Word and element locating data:

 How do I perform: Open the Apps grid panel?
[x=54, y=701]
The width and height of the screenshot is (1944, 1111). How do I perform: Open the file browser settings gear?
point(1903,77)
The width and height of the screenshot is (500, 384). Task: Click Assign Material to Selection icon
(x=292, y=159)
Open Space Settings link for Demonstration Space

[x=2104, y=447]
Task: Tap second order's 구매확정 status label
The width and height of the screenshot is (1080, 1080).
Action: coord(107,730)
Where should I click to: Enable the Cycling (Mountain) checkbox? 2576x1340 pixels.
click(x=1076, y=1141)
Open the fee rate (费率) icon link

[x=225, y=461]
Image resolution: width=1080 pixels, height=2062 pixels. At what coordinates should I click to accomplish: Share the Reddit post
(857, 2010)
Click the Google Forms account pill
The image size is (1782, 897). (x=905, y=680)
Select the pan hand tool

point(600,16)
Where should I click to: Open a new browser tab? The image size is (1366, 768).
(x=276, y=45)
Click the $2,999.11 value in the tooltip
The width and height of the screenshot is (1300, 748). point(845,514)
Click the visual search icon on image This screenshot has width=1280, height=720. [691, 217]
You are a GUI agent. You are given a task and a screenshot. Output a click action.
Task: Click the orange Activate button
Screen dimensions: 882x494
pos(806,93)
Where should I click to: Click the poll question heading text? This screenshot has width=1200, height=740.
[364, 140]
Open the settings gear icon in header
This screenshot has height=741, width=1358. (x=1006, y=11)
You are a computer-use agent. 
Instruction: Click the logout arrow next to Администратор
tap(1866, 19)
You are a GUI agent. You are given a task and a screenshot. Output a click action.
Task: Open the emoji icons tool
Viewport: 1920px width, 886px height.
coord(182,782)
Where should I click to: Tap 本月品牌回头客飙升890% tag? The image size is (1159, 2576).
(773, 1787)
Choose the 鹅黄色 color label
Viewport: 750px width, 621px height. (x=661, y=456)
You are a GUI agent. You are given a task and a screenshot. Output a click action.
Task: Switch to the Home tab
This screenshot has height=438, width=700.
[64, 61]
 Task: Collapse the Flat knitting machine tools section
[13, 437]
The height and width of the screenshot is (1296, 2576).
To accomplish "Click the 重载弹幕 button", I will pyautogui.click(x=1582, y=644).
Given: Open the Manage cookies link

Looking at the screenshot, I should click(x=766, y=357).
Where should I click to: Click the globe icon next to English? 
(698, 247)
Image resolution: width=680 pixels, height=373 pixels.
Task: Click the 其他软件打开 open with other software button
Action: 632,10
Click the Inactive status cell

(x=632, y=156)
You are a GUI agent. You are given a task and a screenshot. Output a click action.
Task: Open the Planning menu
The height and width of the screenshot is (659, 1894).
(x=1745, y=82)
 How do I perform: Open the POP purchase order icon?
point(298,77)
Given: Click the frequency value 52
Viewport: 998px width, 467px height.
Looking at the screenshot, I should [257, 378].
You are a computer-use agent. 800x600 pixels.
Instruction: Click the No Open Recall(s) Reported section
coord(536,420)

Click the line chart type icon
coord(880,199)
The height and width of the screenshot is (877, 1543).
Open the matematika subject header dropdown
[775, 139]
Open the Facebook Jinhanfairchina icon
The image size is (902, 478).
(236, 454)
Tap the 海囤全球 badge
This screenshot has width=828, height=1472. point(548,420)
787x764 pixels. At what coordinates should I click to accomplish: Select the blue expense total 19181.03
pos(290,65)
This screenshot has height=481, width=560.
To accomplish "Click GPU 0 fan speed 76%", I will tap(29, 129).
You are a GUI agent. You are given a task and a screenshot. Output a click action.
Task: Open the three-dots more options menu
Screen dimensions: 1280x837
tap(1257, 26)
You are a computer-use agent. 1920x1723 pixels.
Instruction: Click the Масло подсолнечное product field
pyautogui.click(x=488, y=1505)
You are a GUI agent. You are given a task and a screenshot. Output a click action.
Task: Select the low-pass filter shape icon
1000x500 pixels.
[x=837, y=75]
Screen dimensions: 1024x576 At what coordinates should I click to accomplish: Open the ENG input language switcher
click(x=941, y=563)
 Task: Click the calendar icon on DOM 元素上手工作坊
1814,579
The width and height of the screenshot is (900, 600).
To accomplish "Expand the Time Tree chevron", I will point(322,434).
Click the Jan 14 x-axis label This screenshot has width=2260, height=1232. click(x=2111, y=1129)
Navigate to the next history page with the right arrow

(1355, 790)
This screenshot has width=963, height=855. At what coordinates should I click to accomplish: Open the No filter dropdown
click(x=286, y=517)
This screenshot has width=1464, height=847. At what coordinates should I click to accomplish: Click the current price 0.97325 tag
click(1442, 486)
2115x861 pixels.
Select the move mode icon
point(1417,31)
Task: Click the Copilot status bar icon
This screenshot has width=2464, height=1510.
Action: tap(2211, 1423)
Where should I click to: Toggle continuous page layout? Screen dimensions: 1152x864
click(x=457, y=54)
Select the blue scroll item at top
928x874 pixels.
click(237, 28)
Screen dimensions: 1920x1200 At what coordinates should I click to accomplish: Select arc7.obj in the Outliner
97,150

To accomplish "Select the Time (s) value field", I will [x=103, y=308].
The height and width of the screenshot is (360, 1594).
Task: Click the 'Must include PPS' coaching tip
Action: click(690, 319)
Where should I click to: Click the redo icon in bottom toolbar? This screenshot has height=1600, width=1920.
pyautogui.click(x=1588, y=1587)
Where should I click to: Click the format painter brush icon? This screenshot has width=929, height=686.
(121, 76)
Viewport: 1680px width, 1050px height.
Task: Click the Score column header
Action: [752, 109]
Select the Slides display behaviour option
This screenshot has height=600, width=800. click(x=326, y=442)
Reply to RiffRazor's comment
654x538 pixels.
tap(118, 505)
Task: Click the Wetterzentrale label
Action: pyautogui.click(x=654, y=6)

§ **SET EXERCISE**
Transcribe every line of the data above verbatim.

§ **ANSWER FOR THE TASK**
 How do I perform: Open the Apps grid panel?
[x=54, y=701]
The width and height of the screenshot is (1944, 1111). How do I perform: Open the file browser settings gear?
point(1903,77)
The width and height of the screenshot is (500, 384). Task: Click Assign Material to Selection icon
(x=292, y=159)
Open Space Settings link for Demonstration Space

[x=2104, y=447]
Task: Tap second order's 구매확정 status label
The width and height of the screenshot is (1080, 1080).
Action: coord(107,730)
Where should I click to: Enable the Cycling (Mountain) checkbox? 2576x1340 pixels.
click(x=1076, y=1141)
Open the fee rate (费率) icon link

[x=225, y=461]
Image resolution: width=1080 pixels, height=2062 pixels. At what coordinates should I click to accomplish: Share the Reddit post
(857, 2010)
Click the Google Forms account pill
The image size is (1782, 897). (x=905, y=680)
Select the pan hand tool

point(600,16)
Where should I click to: Open a new browser tab? The image size is (1366, 768).
(x=276, y=45)
Click the $2,999.11 value in the tooltip
The width and height of the screenshot is (1300, 748). point(845,514)
Click the visual search icon on image This screenshot has width=1280, height=720. [691, 217]
You are a GUI agent. You are given a task and a screenshot. Output a click action.
Task: Click the orange Activate button
Screen dimensions: 882x494
pos(806,93)
Where should I click to: Click the poll question heading text? This screenshot has width=1200, height=740.
[364, 140]
Open the settings gear icon in header
This screenshot has height=741, width=1358. (x=1006, y=11)
You are a computer-use agent. 
Instruction: Click the logout arrow next to Администратор
tap(1866, 19)
You are a GUI agent. You are given a task and a screenshot. Output a click action.
Task: Open the emoji icons tool
Viewport: 1920px width, 886px height.
coord(182,782)
Where should I click to: Tap 本月品牌回头客飙升890% tag? The image size is (1159, 2576).
(773, 1787)
Choose the 鹅黄色 color label
Viewport: 750px width, 621px height. (x=661, y=456)
You are a GUI agent. You are given a task and a screenshot. Output a click action.
Task: Switch to the Home tab
This screenshot has height=438, width=700.
[64, 61]
 Task: Collapse the Flat knitting machine tools section
[13, 437]
The height and width of the screenshot is (1296, 2576).
To accomplish "Click the 重载弹幕 button", I will pyautogui.click(x=1582, y=644).
Given: Open the Manage cookies link

Looking at the screenshot, I should click(x=766, y=357).
Where should I click to: Click the globe icon next to English? 
(698, 247)
Image resolution: width=680 pixels, height=373 pixels.
Task: Click the 其他软件打开 open with other software button
Action: 632,10
Click the Inactive status cell

(x=632, y=156)
You are a GUI agent. You are given a task and a screenshot. Output a click action.
Task: Open the Planning menu
The height and width of the screenshot is (659, 1894).
(x=1745, y=82)
 How do I perform: Open the POP purchase order icon?
point(298,77)
Given: Click the frequency value 52
Viewport: 998px width, 467px height.
Looking at the screenshot, I should [257, 378].
You are a computer-use agent. 800x600 pixels.
Instruction: Click the No Open Recall(s) Reported section
coord(536,420)

Click the line chart type icon
coord(880,199)
The height and width of the screenshot is (877, 1543).
Open the matematika subject header dropdown
[775, 139]
Open the Facebook Jinhanfairchina icon
The image size is (902, 478).
(236, 454)
Tap the 海囤全球 badge
This screenshot has width=828, height=1472. point(548,420)
787x764 pixels. At what coordinates should I click to accomplish: Select the blue expense total 19181.03
pos(290,65)
This screenshot has height=481, width=560.
To accomplish "Click GPU 0 fan speed 76%", I will tap(29, 129).
You are a GUI agent. You are given a task and a screenshot. Output a click action.
Task: Open the three-dots more options menu
Screen dimensions: 1280x837
tap(1257, 26)
You are a computer-use agent. 1920x1723 pixels.
Instruction: Click the Масло подсолнечное product field
pyautogui.click(x=488, y=1505)
You are a GUI agent. You are given a task and a screenshot. Output a click action.
Task: Select the low-pass filter shape icon
1000x500 pixels.
[x=837, y=75]
Screen dimensions: 1024x576 At what coordinates should I click to accomplish: Open the ENG input language switcher
click(x=941, y=563)
 Task: Click the calendar icon on DOM 元素上手工作坊
1814,579
The width and height of the screenshot is (900, 600).
To accomplish "Expand the Time Tree chevron", I will point(322,434).
Click the Jan 14 x-axis label This screenshot has width=2260, height=1232. click(x=2111, y=1129)
Navigate to the next history page with the right arrow

(1355, 790)
This screenshot has width=963, height=855. At what coordinates should I click to accomplish: Open the No filter dropdown
click(x=286, y=517)
This screenshot has width=1464, height=847. At what coordinates should I click to accomplish: Click the current price 0.97325 tag
click(1442, 486)
2115x861 pixels.
Select the move mode icon
point(1417,31)
Task: Click the Copilot status bar icon
This screenshot has width=2464, height=1510.
Action: tap(2211, 1423)
Where should I click to: Toggle continuous page layout? Screen dimensions: 1152x864
click(x=457, y=54)
Select the blue scroll item at top
928x874 pixels.
click(237, 28)
Screen dimensions: 1920x1200 At what coordinates should I click to accomplish: Select arc7.obj in the Outliner
97,150

To accomplish "Select the Time (s) value field", I will [x=103, y=308].
The height and width of the screenshot is (360, 1594).
Task: Click the 'Must include PPS' coaching tip
Action: click(690, 319)
Where should I click to: Click the redo icon in bottom toolbar? This screenshot has height=1600, width=1920.
pyautogui.click(x=1588, y=1587)
Where should I click to: Click the format painter brush icon? This screenshot has width=929, height=686.
(121, 76)
Viewport: 1680px width, 1050px height.
Task: Click the Score column header
Action: [752, 109]
Select the Slides display behaviour option
This screenshot has height=600, width=800. click(x=326, y=442)
Reply to RiffRazor's comment
654x538 pixels.
tap(118, 505)
Task: Click the Wetterzentrale label
Action: pyautogui.click(x=654, y=6)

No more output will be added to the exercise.